[Collected data]

----------------

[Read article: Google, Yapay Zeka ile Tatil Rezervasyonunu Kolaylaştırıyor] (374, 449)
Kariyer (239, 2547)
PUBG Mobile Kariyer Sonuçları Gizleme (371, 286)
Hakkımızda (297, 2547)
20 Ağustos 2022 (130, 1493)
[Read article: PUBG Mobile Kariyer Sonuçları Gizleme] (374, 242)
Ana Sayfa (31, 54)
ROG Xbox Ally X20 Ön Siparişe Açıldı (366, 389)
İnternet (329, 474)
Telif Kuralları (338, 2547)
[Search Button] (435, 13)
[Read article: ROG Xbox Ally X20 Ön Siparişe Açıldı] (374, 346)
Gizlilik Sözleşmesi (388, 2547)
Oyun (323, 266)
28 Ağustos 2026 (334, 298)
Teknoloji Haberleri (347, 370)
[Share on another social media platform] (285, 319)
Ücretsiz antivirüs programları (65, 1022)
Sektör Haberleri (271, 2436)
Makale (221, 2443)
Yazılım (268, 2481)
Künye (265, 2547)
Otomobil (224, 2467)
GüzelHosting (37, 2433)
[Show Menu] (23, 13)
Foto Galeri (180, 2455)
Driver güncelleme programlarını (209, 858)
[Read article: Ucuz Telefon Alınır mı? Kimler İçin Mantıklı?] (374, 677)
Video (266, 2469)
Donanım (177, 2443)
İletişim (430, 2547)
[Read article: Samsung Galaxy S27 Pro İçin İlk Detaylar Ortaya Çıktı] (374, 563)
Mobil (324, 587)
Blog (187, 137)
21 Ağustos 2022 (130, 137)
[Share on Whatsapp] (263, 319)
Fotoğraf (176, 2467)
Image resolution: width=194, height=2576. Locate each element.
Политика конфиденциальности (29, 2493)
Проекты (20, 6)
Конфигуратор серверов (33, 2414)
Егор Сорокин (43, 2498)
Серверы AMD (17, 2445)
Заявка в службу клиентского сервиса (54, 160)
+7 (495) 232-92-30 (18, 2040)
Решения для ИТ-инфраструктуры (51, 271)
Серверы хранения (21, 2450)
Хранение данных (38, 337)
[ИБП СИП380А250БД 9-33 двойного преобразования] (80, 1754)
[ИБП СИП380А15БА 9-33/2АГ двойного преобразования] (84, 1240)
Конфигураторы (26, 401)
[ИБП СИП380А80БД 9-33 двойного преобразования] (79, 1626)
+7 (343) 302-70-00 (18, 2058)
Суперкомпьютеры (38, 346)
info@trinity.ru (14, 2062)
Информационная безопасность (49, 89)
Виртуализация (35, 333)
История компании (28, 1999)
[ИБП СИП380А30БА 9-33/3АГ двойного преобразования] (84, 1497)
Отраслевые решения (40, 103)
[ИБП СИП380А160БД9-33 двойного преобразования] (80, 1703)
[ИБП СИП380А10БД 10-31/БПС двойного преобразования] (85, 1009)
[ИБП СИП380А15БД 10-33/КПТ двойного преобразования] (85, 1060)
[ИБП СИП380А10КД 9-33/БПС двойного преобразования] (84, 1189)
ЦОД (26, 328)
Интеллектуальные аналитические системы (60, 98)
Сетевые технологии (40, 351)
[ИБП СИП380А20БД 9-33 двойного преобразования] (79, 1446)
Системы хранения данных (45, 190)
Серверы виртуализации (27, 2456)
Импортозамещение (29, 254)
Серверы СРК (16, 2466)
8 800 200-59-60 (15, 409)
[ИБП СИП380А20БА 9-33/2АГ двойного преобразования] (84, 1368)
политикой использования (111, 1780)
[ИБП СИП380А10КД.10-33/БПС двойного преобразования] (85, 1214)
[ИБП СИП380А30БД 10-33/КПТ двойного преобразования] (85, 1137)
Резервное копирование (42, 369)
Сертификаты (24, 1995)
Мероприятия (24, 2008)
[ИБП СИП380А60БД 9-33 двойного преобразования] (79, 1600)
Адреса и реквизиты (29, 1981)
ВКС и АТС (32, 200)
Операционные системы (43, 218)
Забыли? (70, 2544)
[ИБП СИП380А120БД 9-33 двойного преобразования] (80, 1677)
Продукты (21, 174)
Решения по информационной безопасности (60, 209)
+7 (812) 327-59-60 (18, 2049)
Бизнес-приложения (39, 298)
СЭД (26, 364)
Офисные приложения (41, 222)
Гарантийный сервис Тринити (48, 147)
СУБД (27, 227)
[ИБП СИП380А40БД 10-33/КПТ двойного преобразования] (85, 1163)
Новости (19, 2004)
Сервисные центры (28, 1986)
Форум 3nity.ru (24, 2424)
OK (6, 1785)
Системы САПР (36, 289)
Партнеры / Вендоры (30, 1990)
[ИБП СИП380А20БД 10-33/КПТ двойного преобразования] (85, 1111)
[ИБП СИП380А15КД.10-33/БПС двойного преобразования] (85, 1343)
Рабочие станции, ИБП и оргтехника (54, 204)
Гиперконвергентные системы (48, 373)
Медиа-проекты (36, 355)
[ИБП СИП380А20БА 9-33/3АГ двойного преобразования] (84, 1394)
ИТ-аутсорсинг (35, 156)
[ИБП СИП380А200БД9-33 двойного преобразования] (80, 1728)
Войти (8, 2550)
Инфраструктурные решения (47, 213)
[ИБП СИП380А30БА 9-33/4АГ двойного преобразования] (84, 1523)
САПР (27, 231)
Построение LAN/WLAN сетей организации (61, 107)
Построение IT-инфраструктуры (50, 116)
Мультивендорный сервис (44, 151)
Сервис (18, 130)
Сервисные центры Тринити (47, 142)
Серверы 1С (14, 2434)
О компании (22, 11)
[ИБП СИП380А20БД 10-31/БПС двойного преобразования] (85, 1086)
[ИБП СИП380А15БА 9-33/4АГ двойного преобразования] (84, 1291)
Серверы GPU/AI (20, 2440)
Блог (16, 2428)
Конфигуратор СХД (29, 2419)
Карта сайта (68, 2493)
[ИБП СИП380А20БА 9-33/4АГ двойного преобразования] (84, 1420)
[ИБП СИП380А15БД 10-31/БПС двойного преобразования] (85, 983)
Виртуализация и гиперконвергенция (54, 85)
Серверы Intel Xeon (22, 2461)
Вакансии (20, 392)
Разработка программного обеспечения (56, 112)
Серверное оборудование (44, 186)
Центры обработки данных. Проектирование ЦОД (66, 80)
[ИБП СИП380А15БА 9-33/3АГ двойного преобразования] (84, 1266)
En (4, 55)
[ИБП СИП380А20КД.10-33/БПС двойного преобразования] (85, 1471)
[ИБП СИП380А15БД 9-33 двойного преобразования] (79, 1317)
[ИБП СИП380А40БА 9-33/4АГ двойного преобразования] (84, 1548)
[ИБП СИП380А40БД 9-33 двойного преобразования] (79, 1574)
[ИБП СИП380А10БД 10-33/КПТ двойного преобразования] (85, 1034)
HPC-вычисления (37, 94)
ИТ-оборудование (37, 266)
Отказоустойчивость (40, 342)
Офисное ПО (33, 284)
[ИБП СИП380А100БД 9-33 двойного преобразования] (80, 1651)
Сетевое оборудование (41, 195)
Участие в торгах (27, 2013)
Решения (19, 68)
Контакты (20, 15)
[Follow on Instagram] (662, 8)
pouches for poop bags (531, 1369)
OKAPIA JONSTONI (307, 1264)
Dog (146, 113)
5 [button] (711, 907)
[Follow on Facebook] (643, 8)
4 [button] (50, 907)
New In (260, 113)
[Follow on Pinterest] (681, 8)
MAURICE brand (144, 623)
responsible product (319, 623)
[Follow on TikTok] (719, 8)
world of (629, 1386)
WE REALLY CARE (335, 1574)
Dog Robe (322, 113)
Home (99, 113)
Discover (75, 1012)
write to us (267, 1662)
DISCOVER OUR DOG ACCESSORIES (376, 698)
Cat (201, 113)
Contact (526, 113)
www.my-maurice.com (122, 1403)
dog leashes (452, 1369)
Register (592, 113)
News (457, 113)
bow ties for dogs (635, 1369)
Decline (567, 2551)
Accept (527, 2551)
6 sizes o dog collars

----------------

Directions for this task —
Look through the data above and return exactly the lines from the one that contains "[ИБП СИП380А15БА 9-33/4АГ" to the one that contains "[ИБП СИП380А15БД 10-31/БПС", inclusive, with nothing else.

Exercise solution —
[ИБП СИП380А15БА 9-33/4АГ двойного преобразования] (84, 1291)
Серверы GPU/AI (20, 2440)
Блог (16, 2428)
Конфигуратор СХД (29, 2419)
Карта сайта (68, 2493)
[ИБП СИП380А20БА 9-33/4АГ двойного преобразования] (84, 1420)
[ИБП СИП380А15БД 10-31/БПС двойного преобразования] (85, 983)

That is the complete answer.